Cyrus the Great (600?–529 B.C.), the founder of the ancient Persian Empire. He united the Persians, overthrew the Medes, and then conquered much of the Middle East. The empire he founded eventually extended from Libya to India.
Most of what we know of Cyrus' early life comes from the Greek historian Herodotus. According to Herodotus, Cyrus was a grandson of Astyage, king of the Medes. In 558 B.C. Cyrus became king of a realm that included Anshan and Persis, two Persian states then subject to the Medes. In 550 B.C. he overthrew Astyages and made himself king of the Medes and the Persians. He next invaded Asia Minor and attacked Lydia, which was ruled by Croesus. In 546 B.C. Cyrus' armies captured the Lydian capital of Sardis and overthrew Croesus. Babylon fell to his forces in 539 B.C. without battle.
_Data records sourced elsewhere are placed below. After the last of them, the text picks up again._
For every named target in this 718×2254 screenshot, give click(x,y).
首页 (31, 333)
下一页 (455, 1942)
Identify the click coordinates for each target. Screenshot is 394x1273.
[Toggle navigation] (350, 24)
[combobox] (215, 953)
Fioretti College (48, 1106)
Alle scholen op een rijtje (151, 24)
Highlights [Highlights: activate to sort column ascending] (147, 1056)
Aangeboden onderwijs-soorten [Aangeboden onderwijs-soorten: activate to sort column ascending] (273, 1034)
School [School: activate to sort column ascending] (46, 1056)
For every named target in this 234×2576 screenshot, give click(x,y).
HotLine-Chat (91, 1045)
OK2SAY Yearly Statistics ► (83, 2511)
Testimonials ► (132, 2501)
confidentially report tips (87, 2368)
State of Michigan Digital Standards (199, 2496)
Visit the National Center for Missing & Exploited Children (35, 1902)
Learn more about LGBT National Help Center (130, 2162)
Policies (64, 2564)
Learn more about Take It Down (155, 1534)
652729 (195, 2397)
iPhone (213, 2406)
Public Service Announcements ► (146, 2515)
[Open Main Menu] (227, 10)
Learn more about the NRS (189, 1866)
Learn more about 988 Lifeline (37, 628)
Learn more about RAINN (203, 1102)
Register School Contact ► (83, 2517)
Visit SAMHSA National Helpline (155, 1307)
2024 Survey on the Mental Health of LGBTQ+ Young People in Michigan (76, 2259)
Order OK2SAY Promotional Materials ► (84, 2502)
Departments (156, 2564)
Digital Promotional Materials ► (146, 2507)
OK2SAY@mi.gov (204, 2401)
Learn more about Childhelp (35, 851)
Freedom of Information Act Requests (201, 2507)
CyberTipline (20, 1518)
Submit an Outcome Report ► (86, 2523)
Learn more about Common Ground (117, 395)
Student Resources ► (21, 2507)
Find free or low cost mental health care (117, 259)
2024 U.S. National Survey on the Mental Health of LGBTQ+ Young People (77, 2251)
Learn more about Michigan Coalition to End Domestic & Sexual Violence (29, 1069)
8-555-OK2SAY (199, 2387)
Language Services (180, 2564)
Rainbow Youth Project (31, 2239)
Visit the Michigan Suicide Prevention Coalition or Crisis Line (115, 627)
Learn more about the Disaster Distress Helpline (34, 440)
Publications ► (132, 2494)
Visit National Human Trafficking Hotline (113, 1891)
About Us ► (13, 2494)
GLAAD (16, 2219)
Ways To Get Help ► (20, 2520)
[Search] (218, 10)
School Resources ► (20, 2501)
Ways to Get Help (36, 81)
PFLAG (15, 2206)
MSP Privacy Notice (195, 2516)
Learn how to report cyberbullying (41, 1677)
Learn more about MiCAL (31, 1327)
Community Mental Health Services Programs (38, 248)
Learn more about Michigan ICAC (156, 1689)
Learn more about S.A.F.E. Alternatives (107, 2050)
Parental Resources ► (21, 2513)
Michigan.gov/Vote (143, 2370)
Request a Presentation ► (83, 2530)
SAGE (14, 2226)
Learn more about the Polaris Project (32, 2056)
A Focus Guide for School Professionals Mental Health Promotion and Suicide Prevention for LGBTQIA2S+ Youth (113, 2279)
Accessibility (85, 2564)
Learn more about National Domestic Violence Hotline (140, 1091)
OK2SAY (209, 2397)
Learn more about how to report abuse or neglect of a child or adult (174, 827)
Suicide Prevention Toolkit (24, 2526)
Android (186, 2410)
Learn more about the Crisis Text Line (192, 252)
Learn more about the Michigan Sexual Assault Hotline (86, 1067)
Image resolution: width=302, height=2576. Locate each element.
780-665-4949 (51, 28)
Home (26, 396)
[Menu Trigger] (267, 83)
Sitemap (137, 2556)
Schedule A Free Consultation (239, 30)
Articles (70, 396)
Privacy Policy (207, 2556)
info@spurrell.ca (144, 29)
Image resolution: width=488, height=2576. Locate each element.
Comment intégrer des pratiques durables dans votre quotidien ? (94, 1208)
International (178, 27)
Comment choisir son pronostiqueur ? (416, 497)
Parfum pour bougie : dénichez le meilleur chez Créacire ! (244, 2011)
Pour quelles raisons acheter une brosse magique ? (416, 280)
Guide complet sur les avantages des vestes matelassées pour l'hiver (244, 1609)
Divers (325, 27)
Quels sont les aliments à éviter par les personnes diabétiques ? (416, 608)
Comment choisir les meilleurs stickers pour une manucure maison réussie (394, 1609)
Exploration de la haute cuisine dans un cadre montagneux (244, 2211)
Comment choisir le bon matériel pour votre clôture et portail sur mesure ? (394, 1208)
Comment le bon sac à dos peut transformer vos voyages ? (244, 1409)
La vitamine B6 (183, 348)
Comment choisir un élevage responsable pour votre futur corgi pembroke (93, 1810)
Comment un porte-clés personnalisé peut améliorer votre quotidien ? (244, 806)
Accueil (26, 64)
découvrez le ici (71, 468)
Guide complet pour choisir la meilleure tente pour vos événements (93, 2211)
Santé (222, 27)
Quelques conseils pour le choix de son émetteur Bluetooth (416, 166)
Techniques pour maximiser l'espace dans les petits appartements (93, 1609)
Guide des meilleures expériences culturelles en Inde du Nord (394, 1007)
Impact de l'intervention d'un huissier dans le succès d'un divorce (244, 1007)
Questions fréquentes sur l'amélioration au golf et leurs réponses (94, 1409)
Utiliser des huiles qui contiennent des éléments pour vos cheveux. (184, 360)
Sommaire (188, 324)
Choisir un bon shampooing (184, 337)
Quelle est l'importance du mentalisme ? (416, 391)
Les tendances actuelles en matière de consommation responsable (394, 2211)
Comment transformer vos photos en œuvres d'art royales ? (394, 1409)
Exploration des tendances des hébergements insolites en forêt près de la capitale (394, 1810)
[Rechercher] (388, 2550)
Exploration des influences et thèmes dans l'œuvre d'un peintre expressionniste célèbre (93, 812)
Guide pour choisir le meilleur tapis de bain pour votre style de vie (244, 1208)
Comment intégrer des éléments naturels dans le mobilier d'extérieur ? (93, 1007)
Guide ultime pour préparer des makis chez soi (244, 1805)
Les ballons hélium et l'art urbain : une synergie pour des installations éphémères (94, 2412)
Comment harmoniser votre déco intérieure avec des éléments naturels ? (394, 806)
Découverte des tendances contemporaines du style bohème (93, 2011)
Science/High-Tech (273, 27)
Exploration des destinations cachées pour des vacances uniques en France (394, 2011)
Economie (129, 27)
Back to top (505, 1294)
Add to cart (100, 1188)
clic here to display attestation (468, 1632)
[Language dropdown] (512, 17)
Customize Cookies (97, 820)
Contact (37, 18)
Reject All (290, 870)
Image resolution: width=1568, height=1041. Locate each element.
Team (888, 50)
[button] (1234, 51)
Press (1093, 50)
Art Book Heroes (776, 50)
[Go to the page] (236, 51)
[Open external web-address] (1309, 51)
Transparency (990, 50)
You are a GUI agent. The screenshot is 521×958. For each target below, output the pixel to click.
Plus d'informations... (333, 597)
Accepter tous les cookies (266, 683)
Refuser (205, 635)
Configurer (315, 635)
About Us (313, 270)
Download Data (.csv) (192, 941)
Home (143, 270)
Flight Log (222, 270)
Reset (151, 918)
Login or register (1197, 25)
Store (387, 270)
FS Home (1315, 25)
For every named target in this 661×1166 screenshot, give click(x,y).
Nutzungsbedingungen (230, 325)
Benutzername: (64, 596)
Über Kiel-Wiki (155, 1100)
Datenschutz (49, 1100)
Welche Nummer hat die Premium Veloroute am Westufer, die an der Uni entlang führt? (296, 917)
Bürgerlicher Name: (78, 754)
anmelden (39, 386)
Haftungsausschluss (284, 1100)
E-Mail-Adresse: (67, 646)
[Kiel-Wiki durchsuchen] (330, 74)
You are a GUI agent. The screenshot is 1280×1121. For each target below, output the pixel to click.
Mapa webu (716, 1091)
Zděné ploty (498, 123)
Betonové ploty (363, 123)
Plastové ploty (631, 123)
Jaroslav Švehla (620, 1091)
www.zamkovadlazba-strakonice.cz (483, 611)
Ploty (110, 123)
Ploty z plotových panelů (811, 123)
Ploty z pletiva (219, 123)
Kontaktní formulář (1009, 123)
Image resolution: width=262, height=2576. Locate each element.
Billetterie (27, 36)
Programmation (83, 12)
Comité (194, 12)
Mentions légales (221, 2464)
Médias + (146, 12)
Cyrus pursued a policy of religious toleration. He permitted the Jewish captives in Babylon, who had been taken by the Babylonians from their homeland in 586 B.C., to return to Judah. Cyrus died in 529 B.C., apparently as a result of wounds received in a war with a barbarian tribe. He was succeeded by his son Cambyses.
Cyrus is presented as the ideal ruler and general in the Cyropaediawritten by the Greek historian Xenophon.